Moreover, the film not only causes chaos in Chicago again but moves the action to Hong Kong for no other reason than to sell tickets in Asia. OK, this is a wise move from a financial perspective on Paramount’s part but Bay takes absolutely zero advantage of the change of location. In a James Bond or Mission: Impossible film the film makers would make the sequences unique to the locations, but in Transformers it’s just another load of tall buildings to destroy. And the product placement is obscene throughout the film without the slightest attempt to make it part of the film. I won’t lay all the blame on Bay here but someone needs a slap across the face for forcing this level of blatant and constant brand exposure into any movie.

At 166 minutes, the film is agonisingly too long for the story it is trying to tell, but what makes it even worse is the screenplay by Ehren Kruger, the man who penned the previous two films in the series. In the hands of Kruger and Bay the film easily has at least one awful moment during every minute of screen time; whether it is a camera angle or movement which makes no sense in context with the scene, and atrocious line of dialogue, awful acting, an attempt at humour which falls flat, a music cue which makes you cringe, character motivations which are idiotic even for this franchise, or making the plot (such as it is) become ever more unfathomable. That’s a minimum of 150 uniquely awful moments if you minus the final credits.

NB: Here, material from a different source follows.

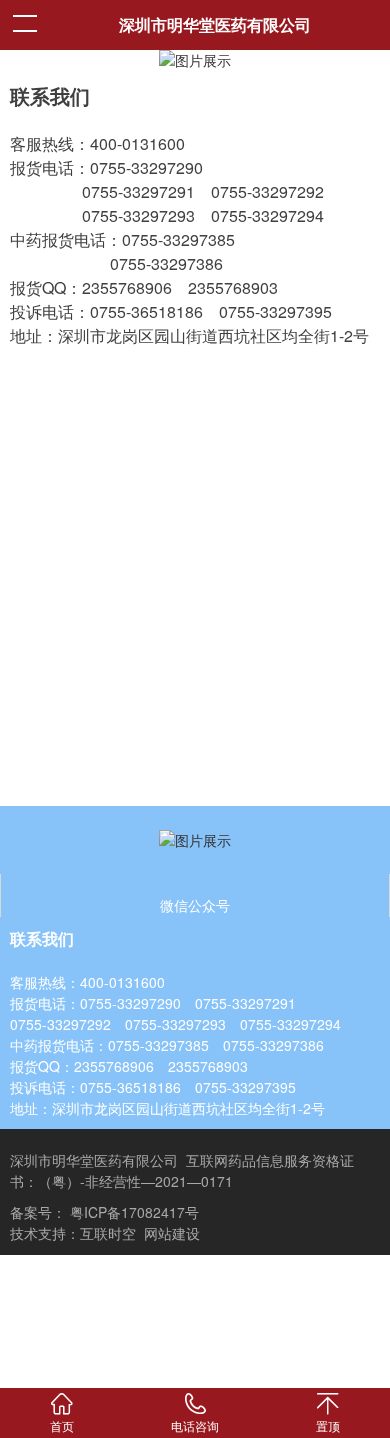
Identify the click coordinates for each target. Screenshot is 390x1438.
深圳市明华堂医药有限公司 (215, 24)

I couldn’t list all the issues I had with the film because my memory is actively pushing them out as I write this review, but here’s some which are proving hard to forget:

• The language is revolting for a film aimed at kids and the ‘family ticket’ with Transformers saying ‘bitch’ ‘ass’ ‘I really want to kill someone’ ‘I want some scalps’ and a human dropping the F-bomb and advising to run over innocent people whilst they make an escape. 
• The inclusion and discussion of statutory rape in a film about aliens which transform into cars.
• The objectification of yet another female lead. 
• Why do we need to see a man’s burnt corpse in this film? 
• Why do any of the humans, and in particular the daughter and boyfriend, go to Hong Kong? What purpose can they possibly serve?
• Eye gouging and violent fist fights in a film based on toys and cartoons.
• A Transformer smoking a metal cigar – How and Why?
• Optimus Prime can fly – Why was this not used before?
• Who are the massive robots and why do they transform into dinosaurs and how can they breathe fire?
• The entire plot. Nothing makes sense.

Stop thinking for yourself verdict: If watching this film has taught me anything it is that I will never watch another Transformers film with Bay as director and Kruger as screenwriter again. My friends and readers can use this review as a reminder in two years time when the next one is released. Enough was enough back in 2009 but I stuck around for two more films. I won’t take anymore.